Schon in Genua hatten einige Untersuchungsrichter versucht, aus der angeblichen Zugehörigkeit zum „Schwarzen Block“ Anklagen wegen Bildung einer „bewaffneten Bande“ zu zimmern. Diese Versuche scheiterten zwar; die Gefahr, dass die militanteren Protestgruppen dem Terrorismus zugerechnet werden, ist aber keineswegs gebannt. An dieser Frage hing bisher auch die Beteiligung von Europol an der Analyse von Daten und der Nachbereitung der Einsätze bei Gipfeltreffen. Nach der Konvention ist Europol nur zuständig für Formen der „organisierten Kriminalität“ und des Terrorismus. In der Konzeption für den „Leitfaden“ wird nun umstandslos von einer Beteiligung des Amtes ausgegangen. Wie dies bewertet werden muss – ob die Konvention geändert oder nunmehr anders interpretiert werden soll, oder ob nun doch militanter Protest als Terrorismus gelten soll –, bleibt unklar.

Unklar ist auch die gemeinsame Terrorismus-Definition, die die EU als Reaktion auf den 11. September beschlossen hat. Trotz der be­schwichtigenden Formulierungen, die der Rat in die Präambel des Rahmenbeschlusses aufnahm, enthält dieser weiterhin die Möglichkeit, Haus- und Platzbesetzungen zu terroristischen Straftaten umzudefinieren. Gestützt auf die Terrorismus-Definition unterbreitete die spanische Präsidentschaft Anfang des Jahres in der Terrorismus-Arbeitsgruppe des Rates den Vorschlag, Informationen „über Vorfälle im Zusammenhang mit radikalen gewalttätigen Gruppen“ über das sogenannte BDL-Netzwerk der Geheimdienste und politischen Polizeien der Mitgliedstaaten auszutauschen. Anlässlich der verschiedenen Gipfeltreffen habe man festgestellt, dass diese Gruppen „Verbindungen zum Terrorismus aufweisen“.[7]

Verteidigung

In Genua waren 301 Personen festgenommen worden. Viele davon waren AusländerInnen (u.a. 71 Deutsche).[8] In Laeken, wo es nicht zu derart heftigen Auseinandersetzungen kam, verzeichnete die Polizei trotzdem 163 Festnahmen (118 AusländerInnen). Elf Personen landeten in U-Haft. Wer in einem ausländischen Polizeigewahrsam oder Gefängnis festsitzt – ohne Kenntnis der Sprache und des Rechts des betreffenden Staates –, braucht die „Verteidigung der ersten Stunde“. Die Internationale Ermittlungskommission kritisierte deshalb die „große Verspätung“, mit der die AnwältInnen Kontakt zu den in Genua Verhafteten aufnehmen konnten. In Göteborg wurde VerteidigerInnen aus dem Heimatland der Betroffenen zunächst generell das Besuchsrecht verweigert.

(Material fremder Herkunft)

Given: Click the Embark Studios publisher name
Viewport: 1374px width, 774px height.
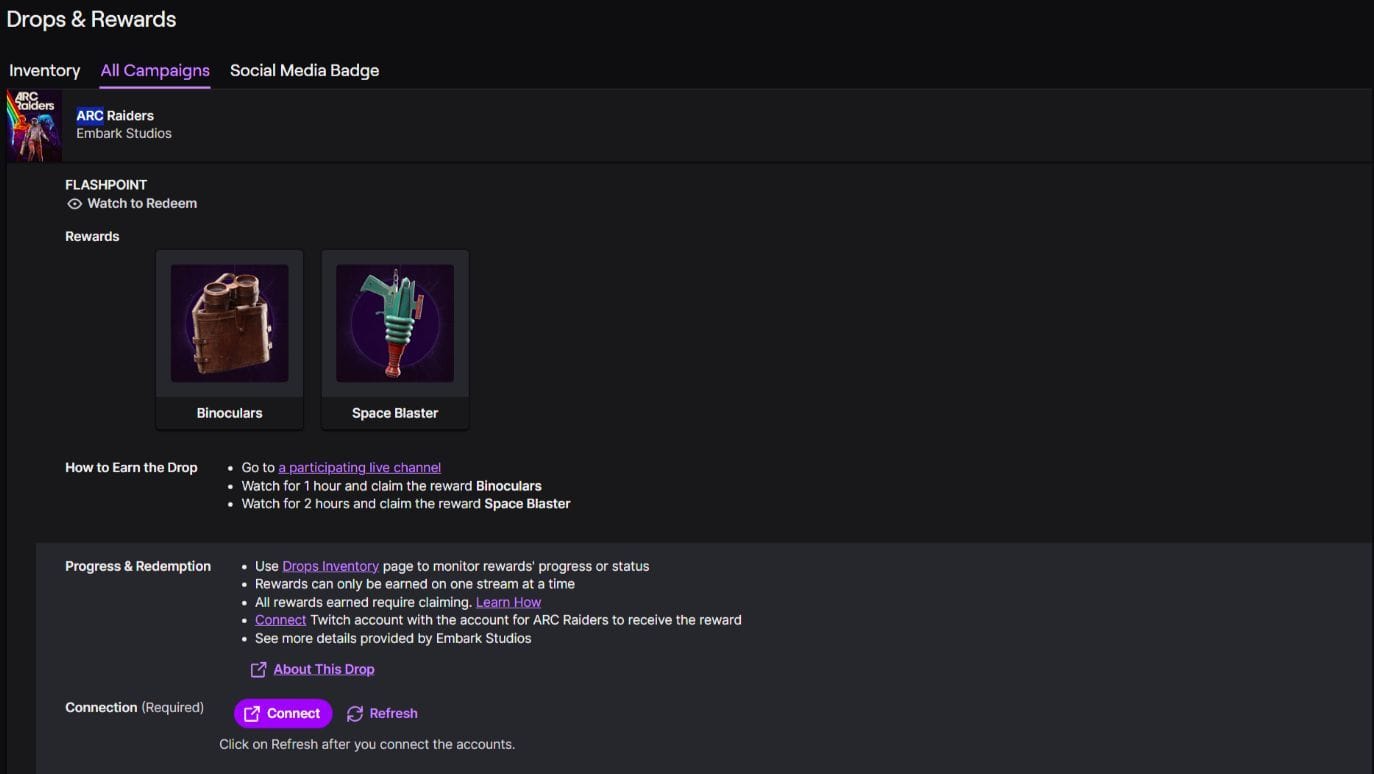Looking at the screenshot, I should pos(124,134).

Notwendig ist der Rechtsschutz aber auch gegen die nach der Entlassung der Gefangenen ausgesprochenen Ausweisungen und Einreisesperren. Die meisten Ausweisungen wurden nachträglich durch richterliche Beschlüsse aufgehoben, allerdings nur nach juristischem und politischem Druck. Besonders gefährdet waren wieder einmal Nicht-EU-BürgerInnen wie z.B. eine in der Schweiz als Flüchtling anerkannte Türkin, der die Abschiebung in die Türkei drohte. Die Internationale Kommission schlug deshalb vor, den Rechtsschutz vorzuverlagern und bei internationalen Demonstrationen „Legal Teams“ zu bilden. Dass solche Teams notwendig sind, belegt deutlich, dass die wohltönende Grundrechte-Charta der EU schon jetzt zum Altpapier geworden ist.

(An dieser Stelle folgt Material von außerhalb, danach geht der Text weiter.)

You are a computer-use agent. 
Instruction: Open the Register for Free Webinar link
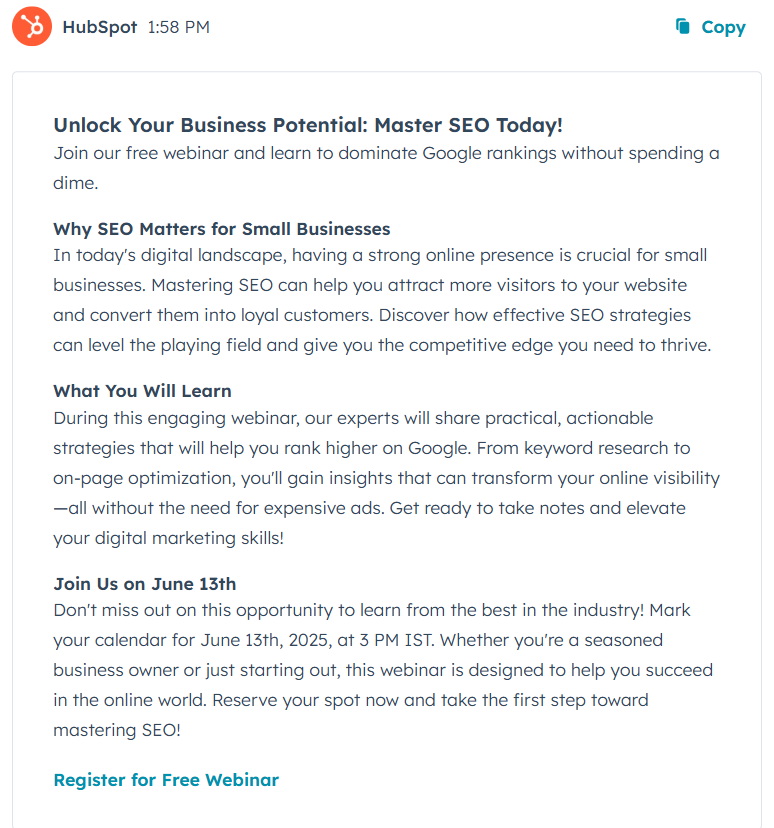(166, 780)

[1] Buntenbach, A.: Genua: Menschenrechte mit Füßen getreten, in: Müller-Heidelberg, T. u.a. (Hg.): Grundrechte-Report 2002, Reinbek 2002, S. 198-202 (200)
[2] EP, Ausschuss für die Freiheiten und Rechte der Bürger: Sicherheit der Tagungen des Europäischen Rates und anderer Veranstaltungen vergleichbarer Tragweite („Watson-Bericht“), A5-0396/2001 v. 13.11.2001
[3] Amtsblatt der Europäischen Gemeinschaften Nr. L 147 v. 26.5.1997; EU-Ratsdok. 10916/01 v. 16.7.2001; 9069/02 v. 23.5.2002
[4] EU-Ratsdok. 9029/02 v. 23.5.2002
[5] zur 1. Sitzung der Kommission: www.statewatch.org/news/2002/jul/08agenoa1.htm
[6] siehe Bürgerrechte & Polizei/CILIP 71 (1/2002), S. 89f.
[7] siehe: Holzberger, M.: Durchmarsch in Brüssel, in: Bürgerrechte & Polizei/CILIP 70 (3/2001), S. 55-62 und 71 (1/2002), S. 87f.